Task to carry out
For the listing below, output exactly the lines from the line with "Instruction: Click the tallest" up to and including the line with "Given: Click the 1C logo icon", and no other lines.

Provided information
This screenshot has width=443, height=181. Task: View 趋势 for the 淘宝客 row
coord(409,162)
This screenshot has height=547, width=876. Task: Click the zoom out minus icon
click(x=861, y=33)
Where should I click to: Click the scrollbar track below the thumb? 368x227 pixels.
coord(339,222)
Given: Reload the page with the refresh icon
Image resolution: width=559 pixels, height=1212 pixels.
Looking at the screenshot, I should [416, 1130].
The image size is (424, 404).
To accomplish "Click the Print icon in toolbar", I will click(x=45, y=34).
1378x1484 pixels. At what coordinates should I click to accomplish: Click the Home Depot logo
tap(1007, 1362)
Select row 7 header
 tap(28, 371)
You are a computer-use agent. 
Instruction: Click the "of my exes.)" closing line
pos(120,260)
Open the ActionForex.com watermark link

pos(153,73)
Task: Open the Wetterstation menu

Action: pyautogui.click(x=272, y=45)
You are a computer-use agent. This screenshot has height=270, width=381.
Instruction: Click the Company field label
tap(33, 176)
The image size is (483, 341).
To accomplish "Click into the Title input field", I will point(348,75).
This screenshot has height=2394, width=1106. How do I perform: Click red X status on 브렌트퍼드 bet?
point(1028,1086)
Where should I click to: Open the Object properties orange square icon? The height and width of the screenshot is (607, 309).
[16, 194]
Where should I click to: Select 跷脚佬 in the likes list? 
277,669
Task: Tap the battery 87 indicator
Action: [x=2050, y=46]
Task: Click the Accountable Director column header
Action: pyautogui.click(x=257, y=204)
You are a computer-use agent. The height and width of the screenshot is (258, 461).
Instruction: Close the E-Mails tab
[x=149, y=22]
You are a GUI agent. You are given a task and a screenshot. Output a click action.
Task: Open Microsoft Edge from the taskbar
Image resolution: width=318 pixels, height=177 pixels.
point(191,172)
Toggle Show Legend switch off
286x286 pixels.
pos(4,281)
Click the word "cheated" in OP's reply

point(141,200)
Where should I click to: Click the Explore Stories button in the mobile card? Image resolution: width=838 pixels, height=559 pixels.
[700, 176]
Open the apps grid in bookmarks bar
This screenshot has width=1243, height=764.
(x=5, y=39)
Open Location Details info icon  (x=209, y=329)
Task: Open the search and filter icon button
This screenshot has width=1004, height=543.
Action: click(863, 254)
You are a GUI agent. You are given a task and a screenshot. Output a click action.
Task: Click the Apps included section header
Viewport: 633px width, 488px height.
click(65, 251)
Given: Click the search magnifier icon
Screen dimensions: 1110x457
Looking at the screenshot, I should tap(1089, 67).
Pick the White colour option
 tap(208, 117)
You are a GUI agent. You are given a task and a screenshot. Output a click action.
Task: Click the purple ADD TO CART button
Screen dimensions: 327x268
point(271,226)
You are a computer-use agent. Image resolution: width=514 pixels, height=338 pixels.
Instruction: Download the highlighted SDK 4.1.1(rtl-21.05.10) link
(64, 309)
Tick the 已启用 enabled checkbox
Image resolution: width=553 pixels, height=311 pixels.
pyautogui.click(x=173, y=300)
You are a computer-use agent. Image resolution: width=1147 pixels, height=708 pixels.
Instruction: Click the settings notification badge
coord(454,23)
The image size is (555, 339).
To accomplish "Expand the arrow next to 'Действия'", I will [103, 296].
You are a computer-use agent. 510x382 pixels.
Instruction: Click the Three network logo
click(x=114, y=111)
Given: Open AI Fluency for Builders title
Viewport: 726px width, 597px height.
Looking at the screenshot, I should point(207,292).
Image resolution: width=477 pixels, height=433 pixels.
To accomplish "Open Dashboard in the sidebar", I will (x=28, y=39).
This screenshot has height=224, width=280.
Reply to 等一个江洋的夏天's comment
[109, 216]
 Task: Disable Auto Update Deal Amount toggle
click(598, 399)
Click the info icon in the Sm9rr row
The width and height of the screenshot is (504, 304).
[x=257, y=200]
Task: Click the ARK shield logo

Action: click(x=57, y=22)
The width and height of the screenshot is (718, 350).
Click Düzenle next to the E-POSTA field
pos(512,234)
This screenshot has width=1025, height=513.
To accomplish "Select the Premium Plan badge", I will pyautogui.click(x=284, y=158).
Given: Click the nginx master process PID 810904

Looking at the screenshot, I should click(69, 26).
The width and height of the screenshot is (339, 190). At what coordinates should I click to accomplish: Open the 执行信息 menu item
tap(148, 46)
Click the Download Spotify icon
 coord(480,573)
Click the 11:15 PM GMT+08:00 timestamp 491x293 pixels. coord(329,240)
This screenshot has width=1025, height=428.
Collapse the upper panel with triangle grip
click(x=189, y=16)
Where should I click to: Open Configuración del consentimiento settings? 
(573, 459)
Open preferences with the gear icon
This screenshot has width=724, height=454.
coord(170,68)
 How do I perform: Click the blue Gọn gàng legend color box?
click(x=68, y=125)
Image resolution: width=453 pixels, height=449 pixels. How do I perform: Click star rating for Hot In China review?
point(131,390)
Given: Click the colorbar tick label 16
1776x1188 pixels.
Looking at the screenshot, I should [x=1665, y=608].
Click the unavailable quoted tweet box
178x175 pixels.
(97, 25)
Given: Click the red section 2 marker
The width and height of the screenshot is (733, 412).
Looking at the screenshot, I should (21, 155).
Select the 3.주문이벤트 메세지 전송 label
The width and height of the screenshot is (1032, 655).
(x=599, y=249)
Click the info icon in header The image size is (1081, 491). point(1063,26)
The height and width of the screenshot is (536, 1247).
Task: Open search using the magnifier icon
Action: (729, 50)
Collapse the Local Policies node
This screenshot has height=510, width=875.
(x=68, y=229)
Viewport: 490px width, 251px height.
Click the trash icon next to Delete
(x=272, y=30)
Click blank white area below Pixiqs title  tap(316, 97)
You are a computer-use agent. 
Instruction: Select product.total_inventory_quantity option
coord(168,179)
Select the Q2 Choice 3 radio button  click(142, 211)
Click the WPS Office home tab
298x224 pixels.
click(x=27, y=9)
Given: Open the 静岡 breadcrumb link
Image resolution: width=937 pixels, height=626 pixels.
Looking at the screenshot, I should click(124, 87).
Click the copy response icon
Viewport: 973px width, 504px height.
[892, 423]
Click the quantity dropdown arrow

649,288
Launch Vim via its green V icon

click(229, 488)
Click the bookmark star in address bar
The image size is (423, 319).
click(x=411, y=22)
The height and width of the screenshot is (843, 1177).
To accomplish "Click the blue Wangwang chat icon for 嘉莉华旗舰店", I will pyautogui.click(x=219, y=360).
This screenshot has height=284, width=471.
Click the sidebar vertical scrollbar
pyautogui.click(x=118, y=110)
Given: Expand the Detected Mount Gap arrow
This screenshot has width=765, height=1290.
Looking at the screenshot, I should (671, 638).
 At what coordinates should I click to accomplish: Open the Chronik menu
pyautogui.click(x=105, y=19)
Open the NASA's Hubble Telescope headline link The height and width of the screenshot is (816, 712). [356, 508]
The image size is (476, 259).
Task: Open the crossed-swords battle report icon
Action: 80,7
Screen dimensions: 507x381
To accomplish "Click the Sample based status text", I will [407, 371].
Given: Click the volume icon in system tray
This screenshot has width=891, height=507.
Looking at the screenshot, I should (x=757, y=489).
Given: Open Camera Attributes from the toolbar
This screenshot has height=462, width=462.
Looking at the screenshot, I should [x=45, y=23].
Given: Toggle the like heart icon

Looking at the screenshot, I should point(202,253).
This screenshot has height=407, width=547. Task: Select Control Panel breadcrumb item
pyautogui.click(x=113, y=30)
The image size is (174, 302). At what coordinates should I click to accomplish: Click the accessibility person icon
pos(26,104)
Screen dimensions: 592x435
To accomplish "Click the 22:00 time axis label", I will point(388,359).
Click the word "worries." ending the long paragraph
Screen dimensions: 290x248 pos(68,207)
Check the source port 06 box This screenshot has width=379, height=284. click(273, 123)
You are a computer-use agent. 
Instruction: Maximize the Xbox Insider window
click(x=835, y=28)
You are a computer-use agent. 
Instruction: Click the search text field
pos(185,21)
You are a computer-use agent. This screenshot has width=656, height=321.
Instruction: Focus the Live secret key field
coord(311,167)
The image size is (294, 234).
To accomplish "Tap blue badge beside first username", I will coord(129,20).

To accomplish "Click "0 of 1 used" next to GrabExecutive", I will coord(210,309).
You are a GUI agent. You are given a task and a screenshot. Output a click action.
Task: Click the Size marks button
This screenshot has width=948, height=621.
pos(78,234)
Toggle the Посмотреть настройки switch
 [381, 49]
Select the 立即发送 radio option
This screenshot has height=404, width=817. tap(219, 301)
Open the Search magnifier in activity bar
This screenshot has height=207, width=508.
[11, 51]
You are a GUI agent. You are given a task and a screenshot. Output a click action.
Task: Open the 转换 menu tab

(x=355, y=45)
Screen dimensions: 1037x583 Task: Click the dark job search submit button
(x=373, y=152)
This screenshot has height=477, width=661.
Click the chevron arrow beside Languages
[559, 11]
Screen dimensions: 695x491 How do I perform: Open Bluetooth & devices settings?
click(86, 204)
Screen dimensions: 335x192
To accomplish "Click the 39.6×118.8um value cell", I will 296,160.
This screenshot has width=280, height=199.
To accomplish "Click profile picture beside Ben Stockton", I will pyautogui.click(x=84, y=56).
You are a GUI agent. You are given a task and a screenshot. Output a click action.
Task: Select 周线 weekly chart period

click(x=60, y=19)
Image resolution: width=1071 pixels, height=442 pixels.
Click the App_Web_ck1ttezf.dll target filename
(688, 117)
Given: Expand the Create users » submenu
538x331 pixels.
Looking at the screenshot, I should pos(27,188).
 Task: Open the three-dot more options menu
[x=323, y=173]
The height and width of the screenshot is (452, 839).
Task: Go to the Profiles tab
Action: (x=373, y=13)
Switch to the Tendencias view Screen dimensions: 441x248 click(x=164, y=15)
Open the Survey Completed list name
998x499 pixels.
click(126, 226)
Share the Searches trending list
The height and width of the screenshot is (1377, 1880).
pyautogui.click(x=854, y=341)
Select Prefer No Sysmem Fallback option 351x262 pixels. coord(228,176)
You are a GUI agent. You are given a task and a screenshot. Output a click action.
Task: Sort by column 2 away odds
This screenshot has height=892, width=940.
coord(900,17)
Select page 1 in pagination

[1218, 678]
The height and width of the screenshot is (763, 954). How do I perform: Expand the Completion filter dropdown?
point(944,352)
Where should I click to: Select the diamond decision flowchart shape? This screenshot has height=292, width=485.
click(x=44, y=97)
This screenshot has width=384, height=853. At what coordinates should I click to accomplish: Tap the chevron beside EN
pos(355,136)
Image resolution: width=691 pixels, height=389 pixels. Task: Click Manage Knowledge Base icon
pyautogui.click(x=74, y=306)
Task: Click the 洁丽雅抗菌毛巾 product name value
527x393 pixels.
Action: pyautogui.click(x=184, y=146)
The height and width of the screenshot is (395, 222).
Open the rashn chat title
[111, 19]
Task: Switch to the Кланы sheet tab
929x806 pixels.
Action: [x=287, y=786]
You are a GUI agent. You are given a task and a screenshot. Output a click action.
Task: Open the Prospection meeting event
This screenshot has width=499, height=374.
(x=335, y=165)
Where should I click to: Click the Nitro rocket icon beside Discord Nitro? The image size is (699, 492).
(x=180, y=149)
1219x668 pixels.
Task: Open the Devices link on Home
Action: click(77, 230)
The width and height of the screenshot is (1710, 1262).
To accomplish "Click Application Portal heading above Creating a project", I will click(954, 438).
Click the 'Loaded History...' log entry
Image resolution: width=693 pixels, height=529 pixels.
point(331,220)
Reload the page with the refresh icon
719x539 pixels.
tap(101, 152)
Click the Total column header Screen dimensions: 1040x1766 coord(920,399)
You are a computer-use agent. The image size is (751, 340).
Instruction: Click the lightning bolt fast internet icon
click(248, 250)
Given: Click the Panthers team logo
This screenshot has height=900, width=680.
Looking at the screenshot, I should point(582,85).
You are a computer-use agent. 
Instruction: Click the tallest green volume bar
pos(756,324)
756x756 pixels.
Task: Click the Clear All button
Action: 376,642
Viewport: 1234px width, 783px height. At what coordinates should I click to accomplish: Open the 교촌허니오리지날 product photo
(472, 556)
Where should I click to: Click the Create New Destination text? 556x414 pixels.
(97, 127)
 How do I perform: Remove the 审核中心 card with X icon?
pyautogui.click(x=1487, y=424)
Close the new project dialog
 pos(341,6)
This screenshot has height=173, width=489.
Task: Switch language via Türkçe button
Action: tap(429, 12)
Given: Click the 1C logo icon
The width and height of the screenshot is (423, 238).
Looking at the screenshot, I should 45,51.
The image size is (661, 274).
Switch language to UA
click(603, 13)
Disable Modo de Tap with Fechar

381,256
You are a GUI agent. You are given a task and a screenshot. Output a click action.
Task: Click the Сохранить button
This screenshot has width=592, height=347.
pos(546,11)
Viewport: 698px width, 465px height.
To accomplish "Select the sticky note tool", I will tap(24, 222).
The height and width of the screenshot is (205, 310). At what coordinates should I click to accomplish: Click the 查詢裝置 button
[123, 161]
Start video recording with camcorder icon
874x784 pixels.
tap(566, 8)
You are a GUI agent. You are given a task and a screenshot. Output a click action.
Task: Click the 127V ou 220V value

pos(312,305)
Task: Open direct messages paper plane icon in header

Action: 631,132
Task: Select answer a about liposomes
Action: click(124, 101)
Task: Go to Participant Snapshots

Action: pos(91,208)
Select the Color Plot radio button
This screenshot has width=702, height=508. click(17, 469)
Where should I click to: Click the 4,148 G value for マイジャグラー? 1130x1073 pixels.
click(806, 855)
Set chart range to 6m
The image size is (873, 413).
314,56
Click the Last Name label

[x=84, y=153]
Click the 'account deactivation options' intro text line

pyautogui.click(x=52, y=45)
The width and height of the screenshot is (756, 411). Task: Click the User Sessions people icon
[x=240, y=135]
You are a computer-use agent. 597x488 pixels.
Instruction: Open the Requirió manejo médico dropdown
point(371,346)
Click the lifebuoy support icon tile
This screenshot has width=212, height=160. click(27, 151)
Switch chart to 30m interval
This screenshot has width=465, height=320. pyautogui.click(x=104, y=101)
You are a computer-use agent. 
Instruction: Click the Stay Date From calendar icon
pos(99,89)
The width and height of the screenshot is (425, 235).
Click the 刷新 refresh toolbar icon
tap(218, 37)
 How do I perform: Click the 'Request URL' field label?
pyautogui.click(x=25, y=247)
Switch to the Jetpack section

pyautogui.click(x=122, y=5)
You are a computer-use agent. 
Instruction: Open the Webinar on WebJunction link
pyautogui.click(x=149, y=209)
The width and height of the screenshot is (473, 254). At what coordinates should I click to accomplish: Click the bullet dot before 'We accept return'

Output of the exercise
Instruction: Click the tallest green volume bar
pos(756,324)
756x756 pixels.
Task: Click the Clear All button
Action: 376,642
Viewport: 1234px width, 783px height. At what coordinates should I click to accomplish: Open the 교촌허니오리지날 product photo
(472, 556)
Where should I click to: Click the Create New Destination text? 556x414 pixels.
(97, 127)
 How do I perform: Remove the 审核中心 card with X icon?
pyautogui.click(x=1487, y=424)
Close the new project dialog
 pos(341,6)
This screenshot has height=173, width=489.
Task: Switch language via Türkçe button
Action: tap(429, 12)
Given: Click the 1C logo icon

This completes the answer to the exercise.